In the early hours of Feb. 7, 2006, a carbon monoxide leak in a Toronto Transit Commission (TTC) tunnel near the Eglinton subway station poisoned eight maintenance workers. All workers involved survived the incident.
Two of the maintenance workers were later diagnosed with severe psychological, emotional and physical disabilities and haven’t been able to work since the incident. A third worker was on sick leave for several months.
The Ontario Ministry of Labour laid 11 charges against the TTC, Warren Bartram, TTC general superintendent of subway track and structure, and Jose Barros, a TTC foreman, for failing to ensure safety procedures and devices were in place. The case was scheduled to go to court on March 8, but rulings weren’t available at press time.
This case is an example of the growing trend of occupational health and safety charges to be levied against individuals as well as organizations.
“For the last several decades, the Ministry of Labour in Ontario and other regulators in other jurisdictions have often added an individual defendant to a corporate defendant’s charge,” said Norm Keith, a lawyer with Gowlings in Toronto who specializes in occupational health and safety. In addition, the ministry has been less inclined to drop a charge against an individual when the organization pleads guilty.
“I’m seeing a more aggressive prosecution of individuals in their own right, not as an afterthought or as a bargaining chip to encourage the corporation to plead guilty,” said Keith.
The TTC case might also serve as an example of what can happen when the people who direct work aren’t properly trained in health and safety procedures, said Yvonne O’Reilly, a Toronto-based occupational health and safety consultant.
“The person who actually ends up doing the work is maybe not the one you thought would have that responsibility and therefore, through some gap, they haven’t received the training that’s needed to protect the people that they’re now responsible for.
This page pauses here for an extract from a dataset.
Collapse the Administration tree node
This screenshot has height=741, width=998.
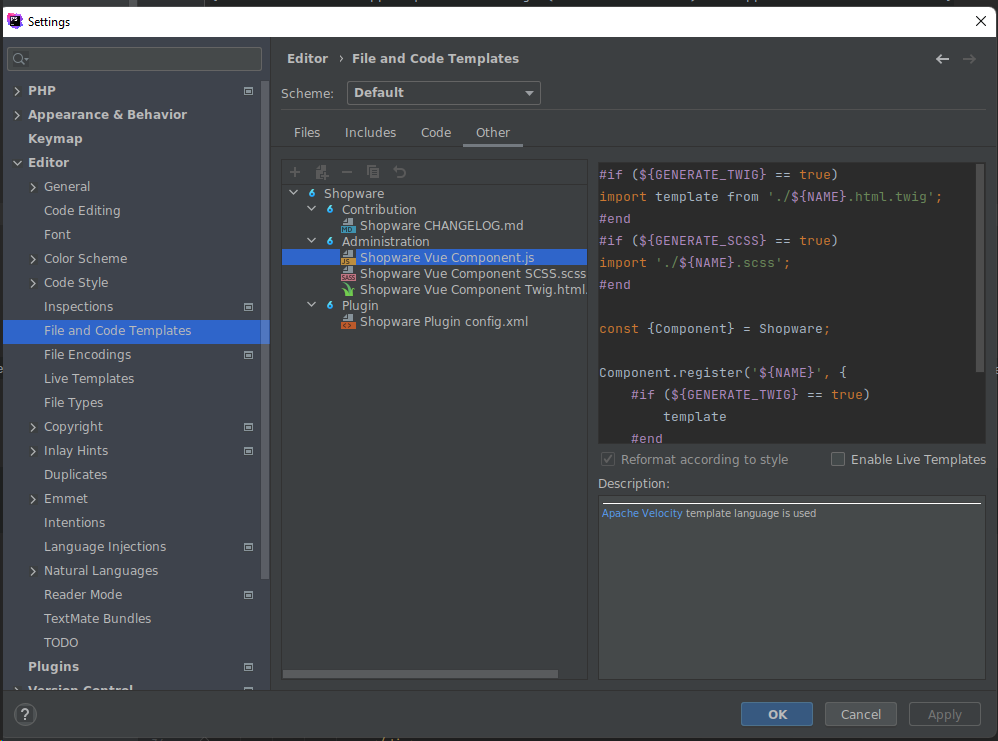tap(311, 241)
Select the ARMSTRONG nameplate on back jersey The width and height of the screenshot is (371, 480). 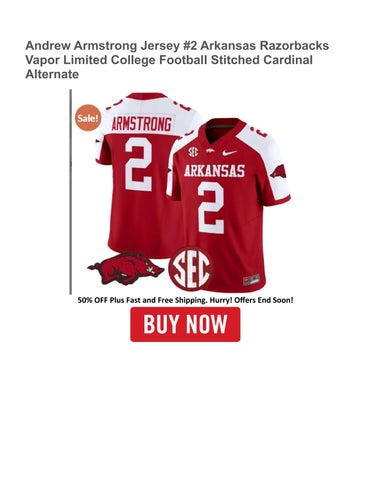tap(142, 124)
A lot of organizations don’t think about lead hands and foremen and acting supervisors,” she said. “It leaves them vulnerable as an organization and ultimately leaves the workers vulnerable.”
Another trend Keith has noticed is that the Ontario Ministry of Labour is increasingly imposing jail terms for occupational health and safety violations. Individuals found guilty of violations can be fined a maximum of $25,000 and sentenced to up to 12 months in jail.
According to the Ontario Ministry of Labour, there were seven cases of jail time from 1988 to 2004. But in the past two years alone, there have been three more instances.
The reason for the increase might be a reaction to lack of action under Criminal Code amendments that make it easier to charge a corporation, senior directors and individuals for criminal negligence leading to a workplace injury or death. Since Bill C-45 came into effect in 2004, there have only been two charges, one of which was dropped, while the other is still before the courts.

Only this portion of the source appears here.